- [Activity]: Your copy must start with the line containing "Click the Full Name column header" and end with the last line of the entries, matching them exactly and leaving out every picture.

(Data excerpts)
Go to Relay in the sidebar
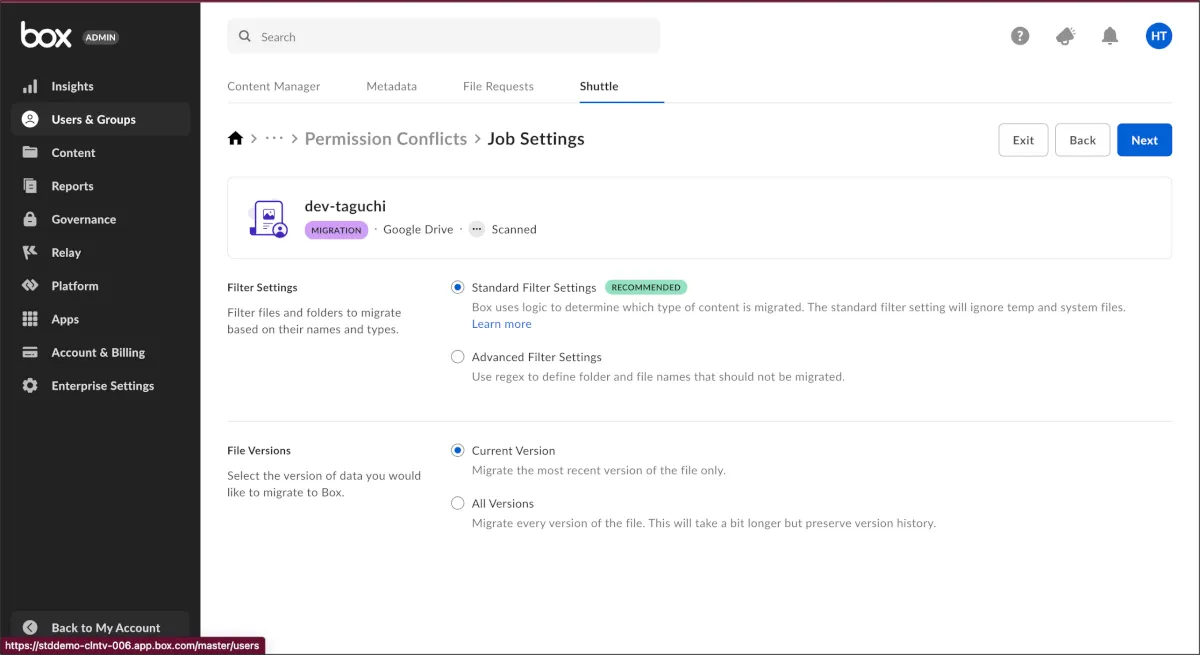Viewport: 1200px width, 655px height. [66, 253]
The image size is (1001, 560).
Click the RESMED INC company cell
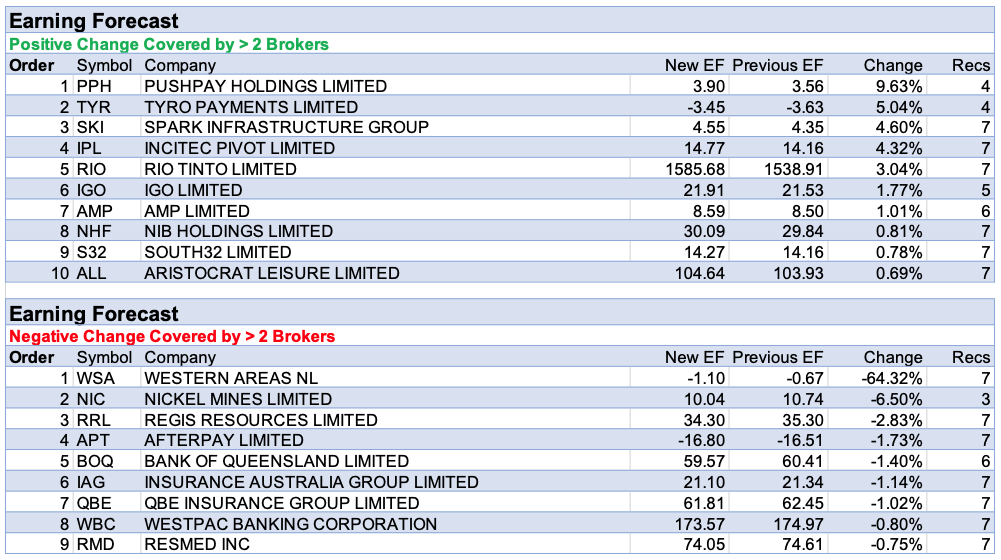pos(197,545)
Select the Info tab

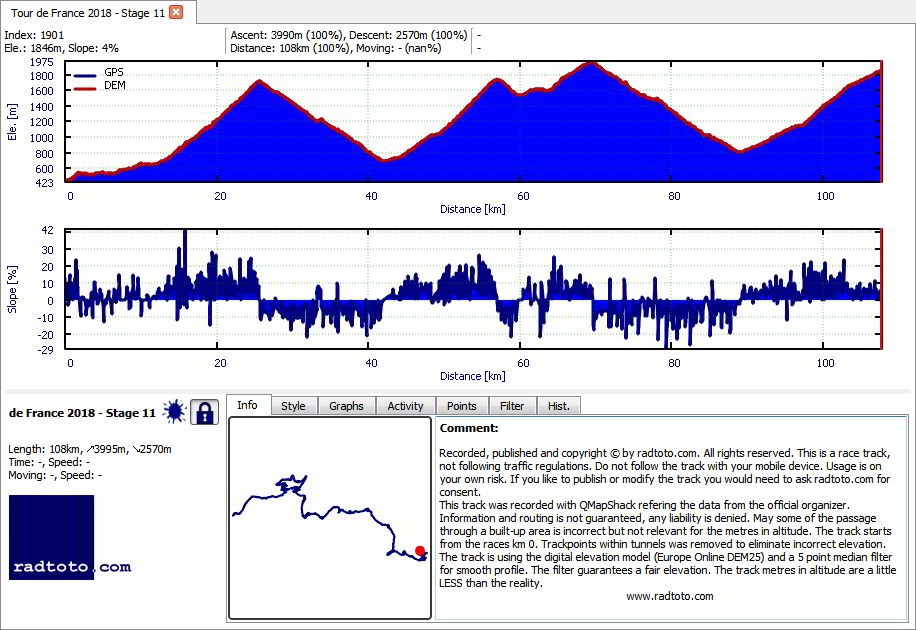click(x=248, y=405)
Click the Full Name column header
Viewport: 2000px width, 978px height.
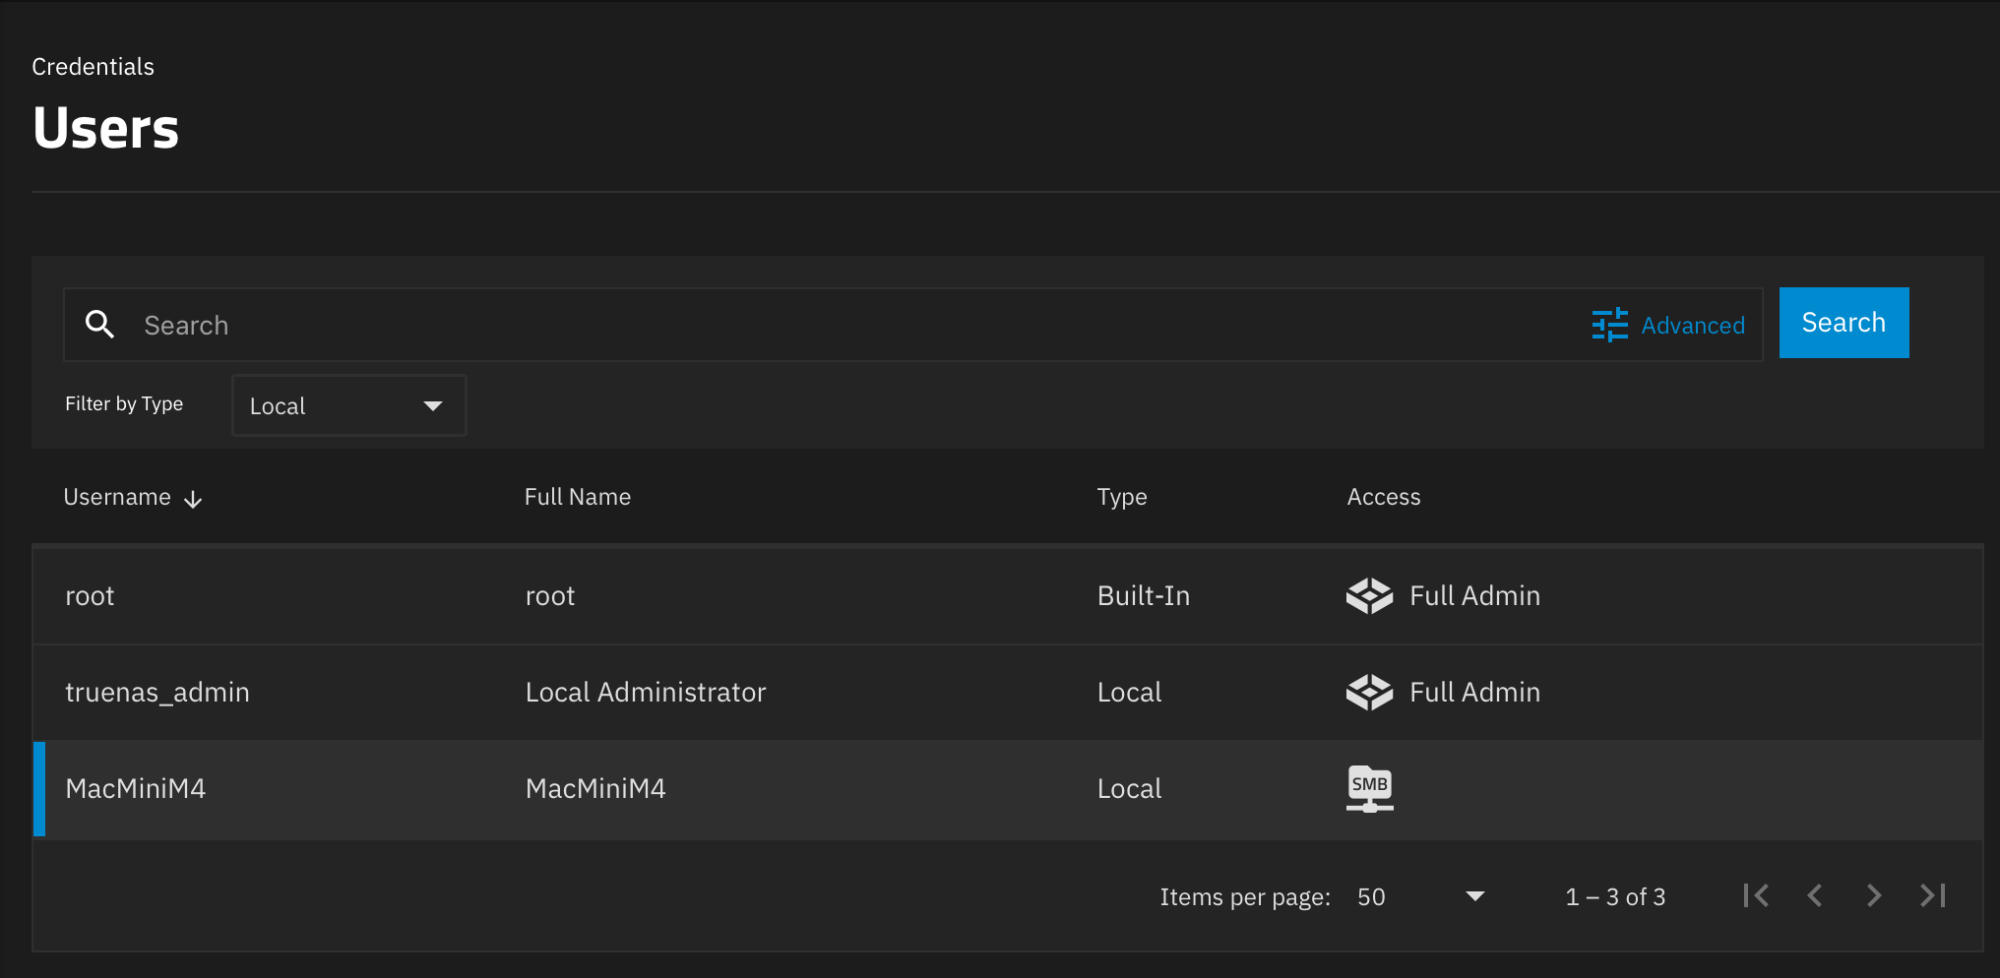pyautogui.click(x=577, y=497)
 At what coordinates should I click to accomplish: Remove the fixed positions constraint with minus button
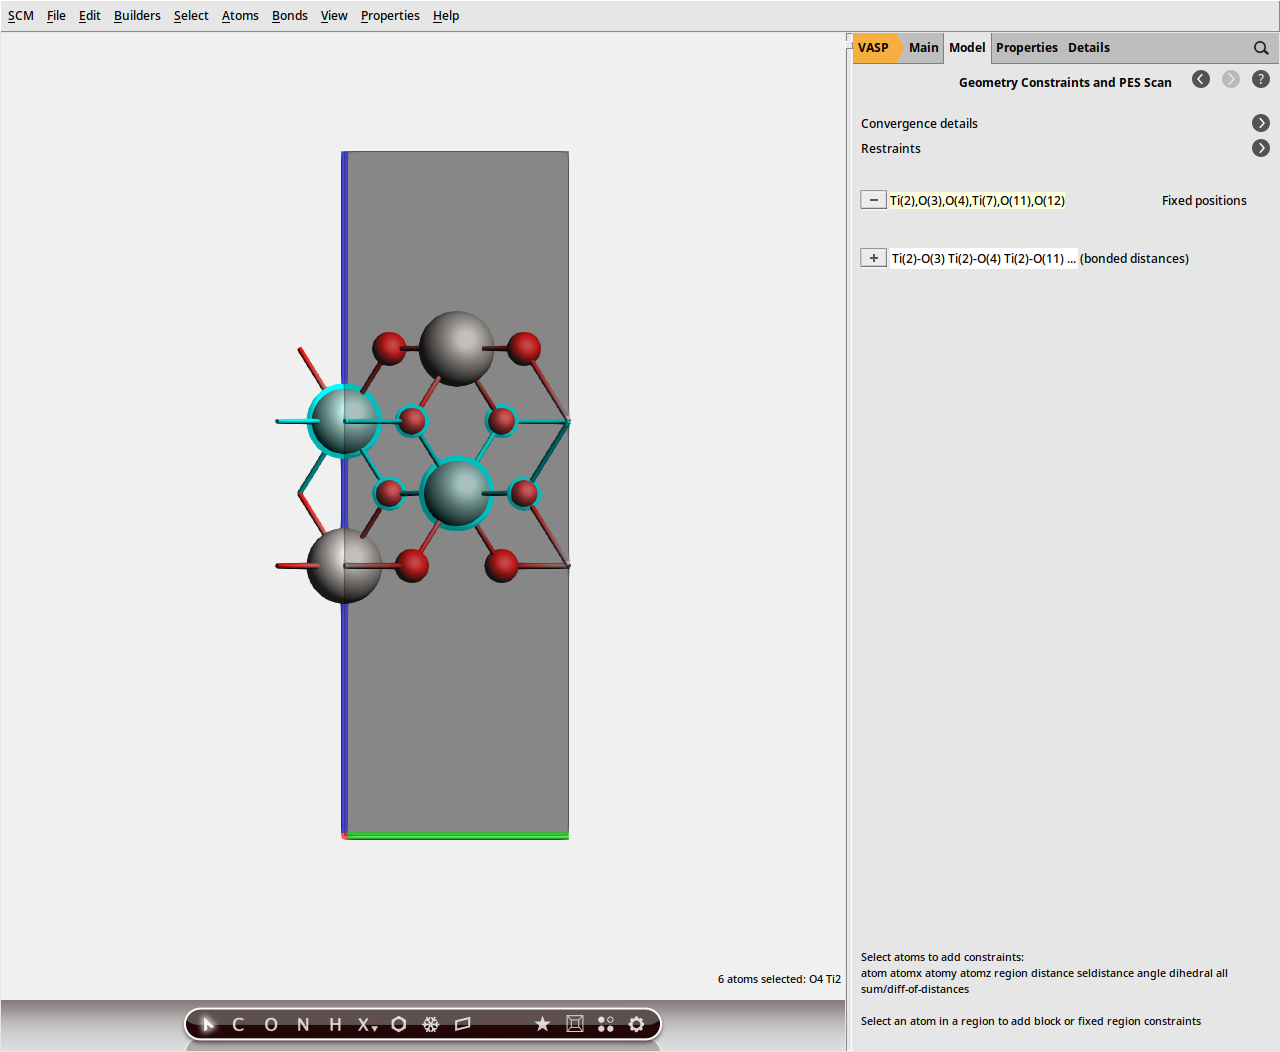tap(872, 199)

- [Solution for this problem]:
Click the Full Name column header
Viewport: 2000px width, 978px height.
pyautogui.click(x=577, y=497)
 At what coordinates should I click to accomplish: Remove the fixed positions constraint with minus button
tap(872, 199)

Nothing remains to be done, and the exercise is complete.